Coursera Approximation Algorithms Part I - Peer Assignment 3

Problem:

Solution:

(1) is pretty easy, it is obvious that we can have at most 5 items of size 6, and at most 3 items of size 10, so a simple addition table would show what the configurations are

 0 10 20 30 0 0 10 20 30 6 6 16 26 36 12 12 22 32 42 18 18 28 38 48 24 24 34 44 54 30 30 40 50 60

So there are 13 configurations.

(2) The linear program is

Minimize $\sum{x_c}$
Subject to $\sum{x_c a_{s,c}} \ge n_s$

To see if a given solution is feasible for the linear program, we simply check.

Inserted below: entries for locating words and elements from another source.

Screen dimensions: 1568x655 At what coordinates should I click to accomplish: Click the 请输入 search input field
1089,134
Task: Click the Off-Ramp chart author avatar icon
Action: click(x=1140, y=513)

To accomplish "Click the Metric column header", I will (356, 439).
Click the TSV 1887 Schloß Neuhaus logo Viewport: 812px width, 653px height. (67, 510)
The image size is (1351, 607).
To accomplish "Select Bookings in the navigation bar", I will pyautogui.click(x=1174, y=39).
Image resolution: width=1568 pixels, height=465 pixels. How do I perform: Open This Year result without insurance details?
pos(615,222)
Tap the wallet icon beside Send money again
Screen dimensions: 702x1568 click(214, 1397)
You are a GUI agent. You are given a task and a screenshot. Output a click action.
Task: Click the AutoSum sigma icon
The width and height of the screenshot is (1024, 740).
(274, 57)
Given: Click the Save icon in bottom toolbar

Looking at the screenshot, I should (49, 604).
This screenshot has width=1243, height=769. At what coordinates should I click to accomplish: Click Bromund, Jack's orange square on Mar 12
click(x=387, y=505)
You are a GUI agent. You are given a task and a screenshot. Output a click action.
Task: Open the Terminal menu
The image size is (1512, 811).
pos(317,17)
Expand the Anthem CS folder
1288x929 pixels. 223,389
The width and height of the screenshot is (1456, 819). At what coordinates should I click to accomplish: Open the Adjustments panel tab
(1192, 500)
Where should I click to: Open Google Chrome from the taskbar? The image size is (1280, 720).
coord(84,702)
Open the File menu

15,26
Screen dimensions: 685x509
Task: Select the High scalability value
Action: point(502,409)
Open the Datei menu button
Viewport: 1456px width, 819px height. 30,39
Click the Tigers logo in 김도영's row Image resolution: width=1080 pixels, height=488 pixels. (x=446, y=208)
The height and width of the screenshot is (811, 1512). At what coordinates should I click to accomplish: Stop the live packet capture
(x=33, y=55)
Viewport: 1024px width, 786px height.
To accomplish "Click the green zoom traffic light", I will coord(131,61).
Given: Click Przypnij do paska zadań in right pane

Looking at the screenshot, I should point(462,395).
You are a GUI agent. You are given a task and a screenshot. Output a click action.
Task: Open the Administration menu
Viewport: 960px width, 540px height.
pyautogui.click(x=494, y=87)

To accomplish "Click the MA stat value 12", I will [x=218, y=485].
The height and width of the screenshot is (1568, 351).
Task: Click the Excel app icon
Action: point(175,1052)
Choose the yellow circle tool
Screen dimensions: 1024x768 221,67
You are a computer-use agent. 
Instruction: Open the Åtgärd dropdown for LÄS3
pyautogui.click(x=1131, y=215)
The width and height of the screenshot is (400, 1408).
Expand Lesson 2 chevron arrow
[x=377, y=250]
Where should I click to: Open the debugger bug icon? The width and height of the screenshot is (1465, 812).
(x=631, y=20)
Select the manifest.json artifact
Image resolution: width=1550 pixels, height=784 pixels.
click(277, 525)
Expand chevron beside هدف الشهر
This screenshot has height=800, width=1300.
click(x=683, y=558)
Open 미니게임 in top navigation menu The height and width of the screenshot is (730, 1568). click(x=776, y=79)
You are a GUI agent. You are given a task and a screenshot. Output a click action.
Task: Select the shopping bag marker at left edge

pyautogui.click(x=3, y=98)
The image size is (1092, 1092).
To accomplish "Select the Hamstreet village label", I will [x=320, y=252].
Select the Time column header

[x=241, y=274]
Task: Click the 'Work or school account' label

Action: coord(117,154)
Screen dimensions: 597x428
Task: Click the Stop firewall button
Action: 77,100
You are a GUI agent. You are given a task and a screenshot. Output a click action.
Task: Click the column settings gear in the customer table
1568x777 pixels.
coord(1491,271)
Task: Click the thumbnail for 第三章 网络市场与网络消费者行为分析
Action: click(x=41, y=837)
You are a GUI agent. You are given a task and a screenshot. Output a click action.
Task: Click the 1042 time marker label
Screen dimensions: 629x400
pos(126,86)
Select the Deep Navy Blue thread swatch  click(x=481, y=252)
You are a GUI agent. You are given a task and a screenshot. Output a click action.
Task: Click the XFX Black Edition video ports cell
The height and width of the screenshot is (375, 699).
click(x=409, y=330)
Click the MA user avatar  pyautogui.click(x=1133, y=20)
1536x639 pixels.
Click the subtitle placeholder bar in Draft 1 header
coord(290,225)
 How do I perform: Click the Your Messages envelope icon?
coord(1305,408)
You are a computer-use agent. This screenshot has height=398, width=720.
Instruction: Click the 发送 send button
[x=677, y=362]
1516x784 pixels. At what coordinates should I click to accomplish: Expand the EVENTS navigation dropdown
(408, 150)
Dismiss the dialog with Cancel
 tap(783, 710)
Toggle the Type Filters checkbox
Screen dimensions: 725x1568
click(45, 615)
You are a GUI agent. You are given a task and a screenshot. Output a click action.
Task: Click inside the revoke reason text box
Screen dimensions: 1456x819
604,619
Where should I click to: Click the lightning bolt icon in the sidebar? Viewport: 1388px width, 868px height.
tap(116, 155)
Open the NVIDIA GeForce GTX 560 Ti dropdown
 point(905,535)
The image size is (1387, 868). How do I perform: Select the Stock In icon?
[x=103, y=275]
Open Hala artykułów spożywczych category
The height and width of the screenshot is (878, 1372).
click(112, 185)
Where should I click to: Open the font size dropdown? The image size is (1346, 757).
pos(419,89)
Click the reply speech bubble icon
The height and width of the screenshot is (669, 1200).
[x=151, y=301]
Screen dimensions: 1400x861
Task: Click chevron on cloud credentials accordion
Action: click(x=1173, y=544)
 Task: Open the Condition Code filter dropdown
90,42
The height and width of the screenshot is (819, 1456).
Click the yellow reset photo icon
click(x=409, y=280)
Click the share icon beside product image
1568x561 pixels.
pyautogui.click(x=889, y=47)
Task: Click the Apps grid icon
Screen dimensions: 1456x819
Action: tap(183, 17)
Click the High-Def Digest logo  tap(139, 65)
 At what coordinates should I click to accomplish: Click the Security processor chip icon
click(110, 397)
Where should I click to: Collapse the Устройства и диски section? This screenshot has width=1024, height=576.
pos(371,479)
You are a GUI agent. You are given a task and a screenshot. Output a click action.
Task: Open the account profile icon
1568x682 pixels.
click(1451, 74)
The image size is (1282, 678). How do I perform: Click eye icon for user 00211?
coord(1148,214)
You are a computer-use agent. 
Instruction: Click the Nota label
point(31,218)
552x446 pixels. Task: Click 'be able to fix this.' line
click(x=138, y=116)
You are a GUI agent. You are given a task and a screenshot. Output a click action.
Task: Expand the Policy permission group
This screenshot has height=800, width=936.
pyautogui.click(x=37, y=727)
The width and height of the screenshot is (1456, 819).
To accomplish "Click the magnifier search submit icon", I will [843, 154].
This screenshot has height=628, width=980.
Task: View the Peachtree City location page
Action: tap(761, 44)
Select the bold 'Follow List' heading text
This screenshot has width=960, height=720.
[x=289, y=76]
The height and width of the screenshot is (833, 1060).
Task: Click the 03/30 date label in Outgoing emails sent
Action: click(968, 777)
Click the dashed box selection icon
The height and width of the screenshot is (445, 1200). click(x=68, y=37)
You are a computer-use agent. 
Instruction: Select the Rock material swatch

First, recall $a_{s,c}$ is the number of items of size $s$ in configuration $c$, so we have:

$a_{6,1} = 5$
$a_{10,1} = 0$
$a_{6,2} = 0$
$a_{10,2} = 3$

And also $n_s$ is the number of items of size $s$, so

$n_{6} = 14$
$n_{10} = 8$

The constraints are now

$x_{c_1} a_{6,1} + x_{c_2} a_{6,2} \ge n_{6}$
$x_{c_1} a_{10,1} + x_{c_2} a_{10,2} \ge n_{10}$

Putting in the values, now we get

$\frac{14}{5} 5 + \frac{8}{3} 0 \ge 14$
$\frac{14}{5} 0 + \frac{8}{3} 3 \ge 8$

Now it is obvious the given solution is feasible!

(3) The solution is sparse, as we have only two non-zero entries.

(4) Following the given algorithm, we would round down the given $x_c$ values, so we have

$\lfloor x_{c_1} \rfloor = \lfloor \frac{14}{5} \rfloor = 2$ bins in configuration 1 and
$\lfloor x_{c_2} \rfloor = \lfloor \frac{8}{3} \rfloor = 2$ bins in configuration 2.

(5) With the solution above, we have covered

$2 \times 5 = 10$ items of size $6$
$2 \times 3 = 6$ items of size $10$

So we have $14 - 10 = 4$ items of size $6$ and $8 - 6 = 2$ items of size $10$ to go in the problem $\bar I$.

(6) For $P_1$, we will be opening two more bins, one for each configuration.

(7) Now we run next fit as follow

[6,6,6,6] [10,10]

So we also open two bins with next fit, so again, we are using two more bins.

(8) The total size is $6 \times 14 + 8 \times 10 = 164$, we will need at least $\lceil \frac{164}{30} \rceil = 6$ bins. The solution above use 4 bins in the linear programming solution and 2 more bins with the rest using either method, so it is using 6 bins. As there is no way we can do any better than 6 bins, so the solution is optimal.